Supplied material below:

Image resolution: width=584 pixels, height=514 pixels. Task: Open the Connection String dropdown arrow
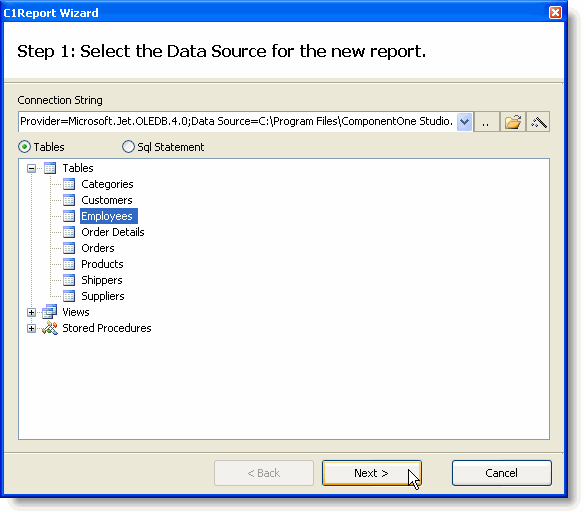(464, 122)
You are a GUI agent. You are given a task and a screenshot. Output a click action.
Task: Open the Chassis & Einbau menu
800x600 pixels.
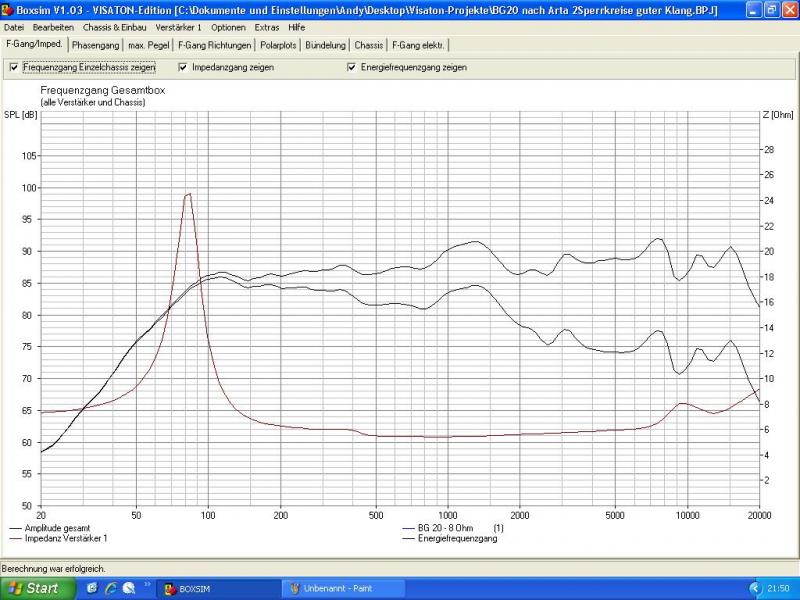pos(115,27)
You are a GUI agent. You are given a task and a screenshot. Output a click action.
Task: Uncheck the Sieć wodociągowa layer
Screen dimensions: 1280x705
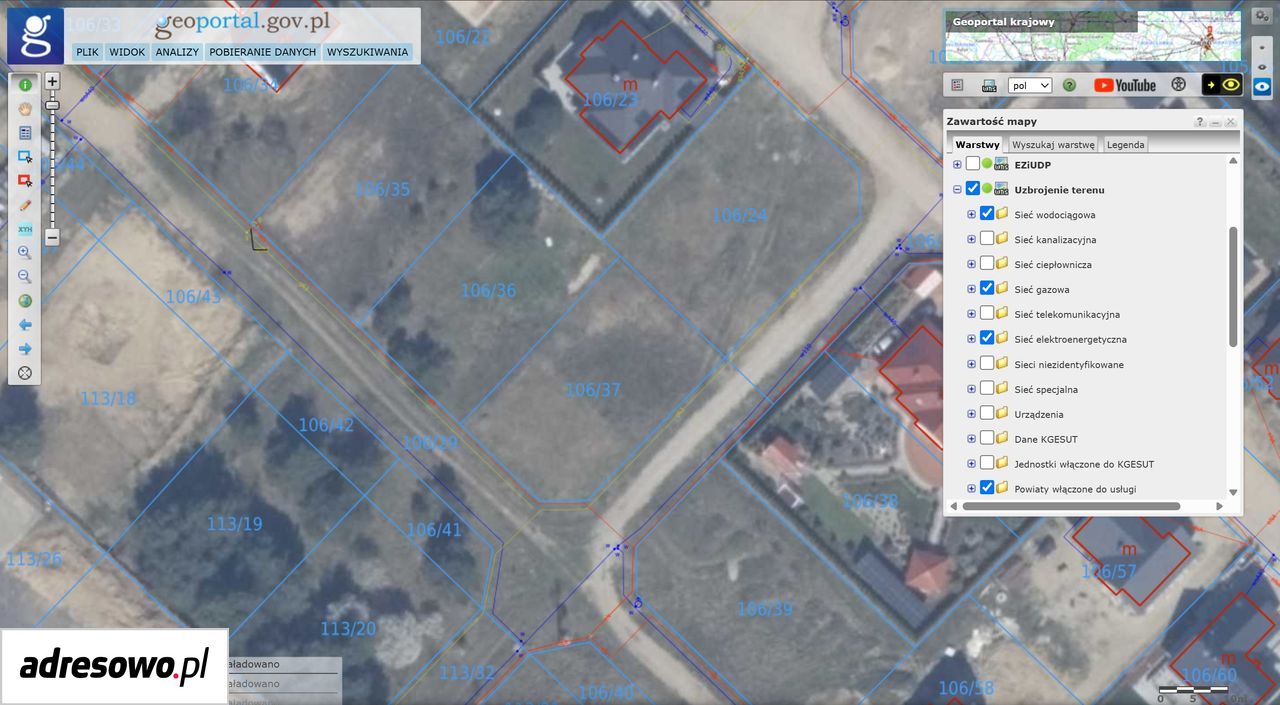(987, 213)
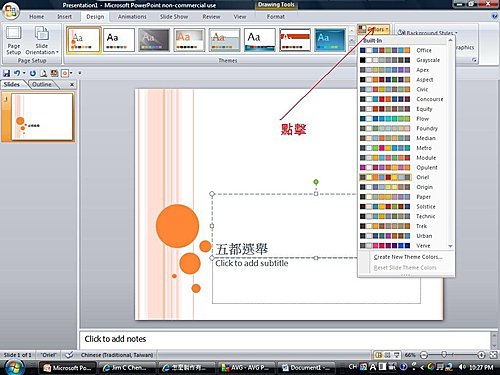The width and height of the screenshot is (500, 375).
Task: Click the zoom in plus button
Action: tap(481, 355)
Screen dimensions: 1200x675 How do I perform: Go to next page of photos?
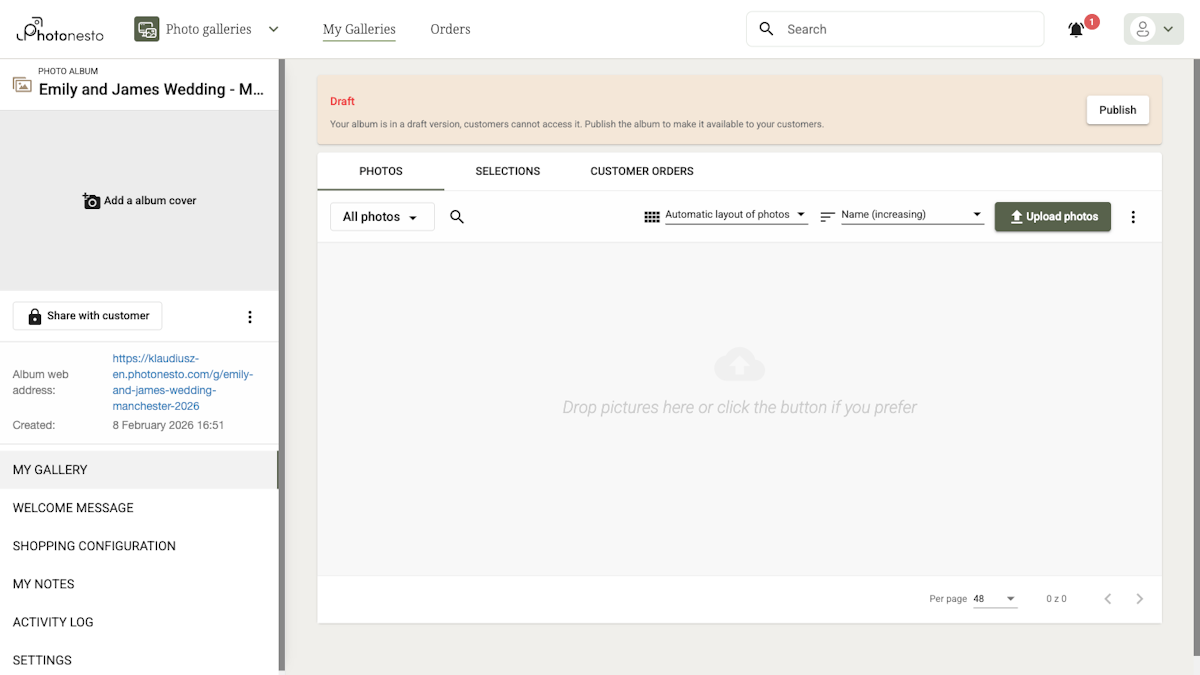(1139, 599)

End of Supplied material.
Supplied material below:

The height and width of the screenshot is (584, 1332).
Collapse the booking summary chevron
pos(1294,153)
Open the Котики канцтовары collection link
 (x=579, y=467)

End of Supplied material.

> **Work order**
Take the lines above starting at the one containing "Image resolution: width=584" and ending at the one containing "Task: Uncheck the Sieć wodociągowa layer", and print them again exactly, without pictures.

> **Your response**
Image resolution: width=584 pixels, height=514 pixels. Task: Open the Connection String dropdown arrow
(464, 122)
You are a GUI agent. You are given a task and a screenshot. Output a click action.
Task: Open the Chassis & Einbau menu
800x600 pixels.
pos(115,27)
You are a GUI agent. You are given a task and a screenshot. Output a click action.
Task: Uncheck the Sieć wodociągowa layer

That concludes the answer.